The Pound found some support on Tuesday though, when Britain’s April manufacturing PMI from Markit was published and came in better than expected.
US Dollar (USD)
The Pound to US Dollar exchange rate hit its best levels since September 2016 on Friday as US Gross Domestic Product (GDP) results were weaker than expected.
Preliminary quarter-on-quarter growth in the US slowed from 2.1% to 0.7%, missing the projected slip to 1.1%. This was the worst quarter for US growth since 2014, but analysts noted that a weaker Q1 is typical for the US.
Monday saw GBP/USD fall from its highs despite Monday’s US manufacturing PMI from ISM coming in well below expectations. This was largely due to Pound weakness.
The Pound to Euro exchange rate recovered towards the end of last week. While it was unable to regain all the week’s losses, it bounced back from its lows following last week’s dovish European Central Bank (ECB) meeting.
This week’s Eurozone data has been mixed so far. Tuesday’s final April manufacturing PMIs for the bloc from Markit came in at 56.7, just below the expected 56.8.
While the pair dropped again on Monday this week, the Euro is likely to become increasingly jittery as the week goes on, with the final round of the French Presidential election nearing. It takes place on the 7th of May.
Australian Dollar (AUD)
The Pound to Australian Dollar exchange rate hit its best levels in seven months on Friday, but was sold from its highs on Monday on profit-taking and concerns about UK-EU Brexit negotiations.

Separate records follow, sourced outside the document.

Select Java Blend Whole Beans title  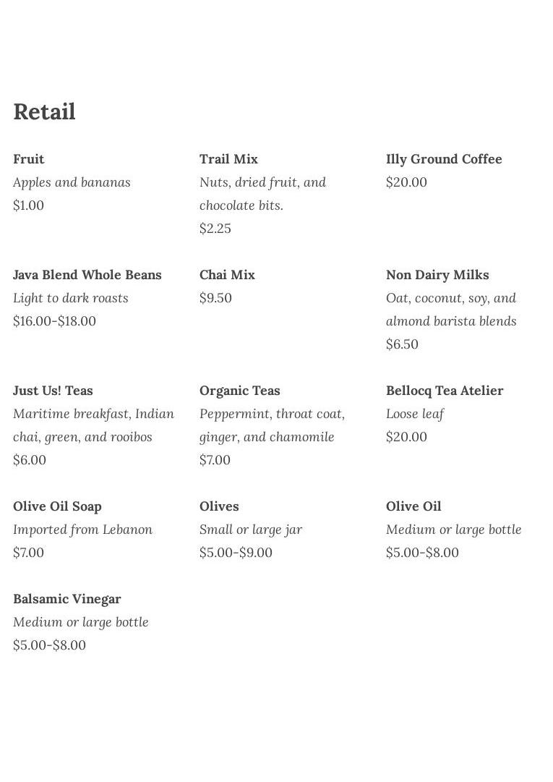click(87, 275)
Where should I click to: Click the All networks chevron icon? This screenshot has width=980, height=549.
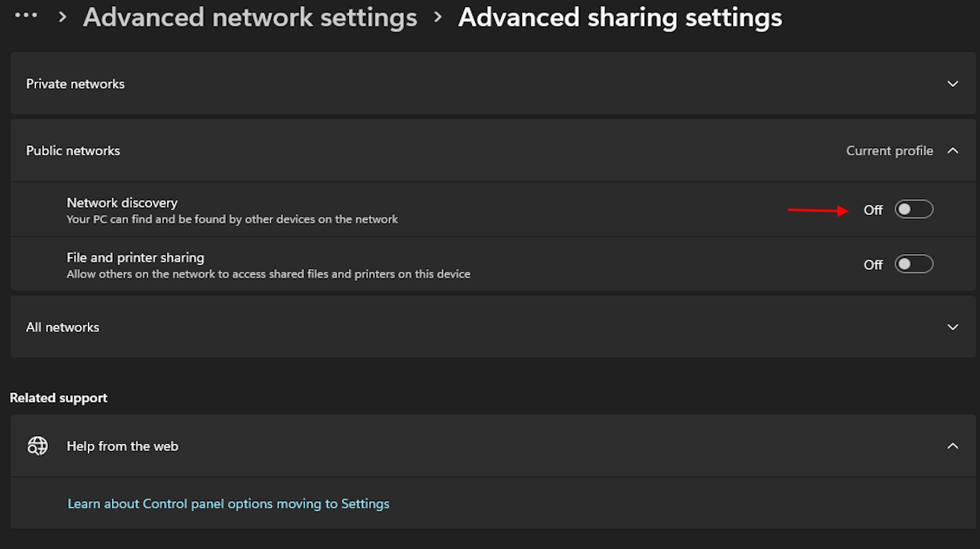pos(953,327)
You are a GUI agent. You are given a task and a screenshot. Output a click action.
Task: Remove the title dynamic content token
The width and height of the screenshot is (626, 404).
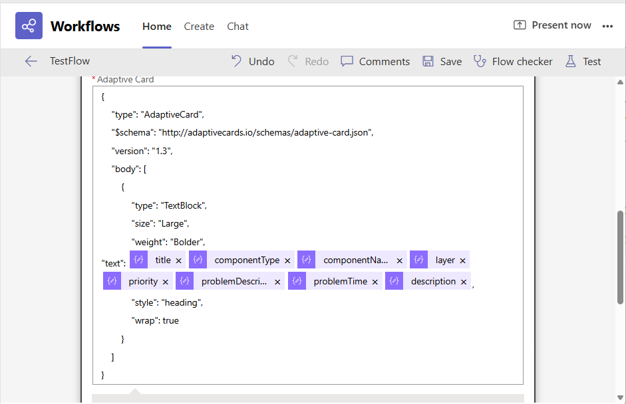pos(178,261)
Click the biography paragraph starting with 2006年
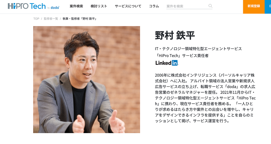This screenshot has width=271, height=144. point(205,98)
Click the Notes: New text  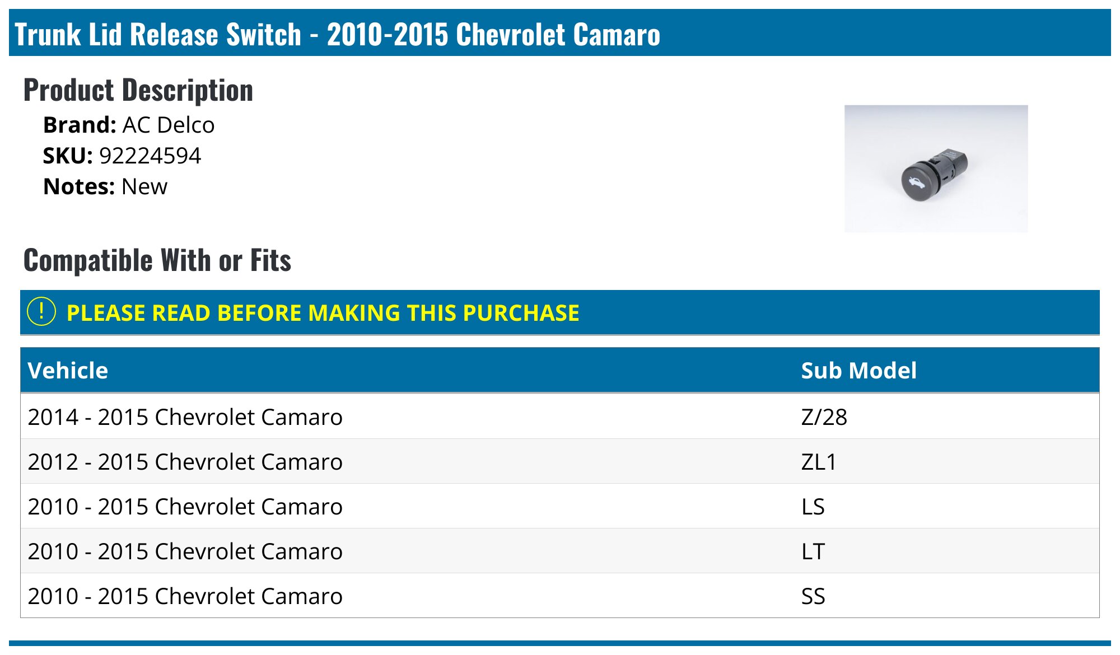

Demand for the Australian Dollar was slightly bolstered on Monday by a better-than-expected Australian manufacturing PMI from AiG for April.

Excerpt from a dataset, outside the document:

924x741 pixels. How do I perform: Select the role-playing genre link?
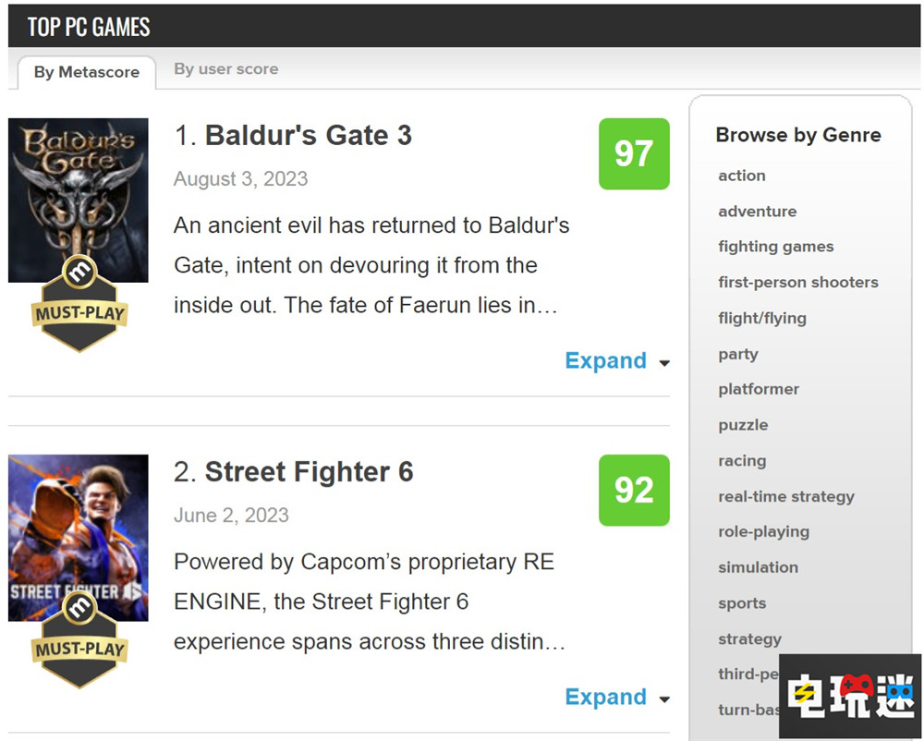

Tuesday’s Reserve Bank of Australia (RBA) meeting also improved ‘Aussie’ support slightly, as the bank took a more optimistic than expected stance on Australia’s jobs market, contrasting the concern shown in this year’s previous meetings.
New Zealand Dollar (NZD)
Last Friday saw the Pound to New Zealand Dollar exchange rate hit its best levels since July 2016 – the month after the Brexit vote. The pair plunged on profit-taking and Brexit negotiation concerns on Monday and UK data only gave the pair a slight recovery on Tuesday.
Key New Zealand employment data due in Wednesday’s Asian session could give the ‘Kiwi’ an added boost if it beats expectations.
Canadian Dollar (CAD)
The Pound to Canadian Dollar exchange rate advanced to fresh multi-month highs last week. A strong Pound was able to easily take advantage of risk-averse market sentiment amid concerns of weak oil prices and protectionist trade policies from US President Donald Trump.
The pair slipped slightly on Monday and Tuesday, but was able to hold the majority of last week’s gains.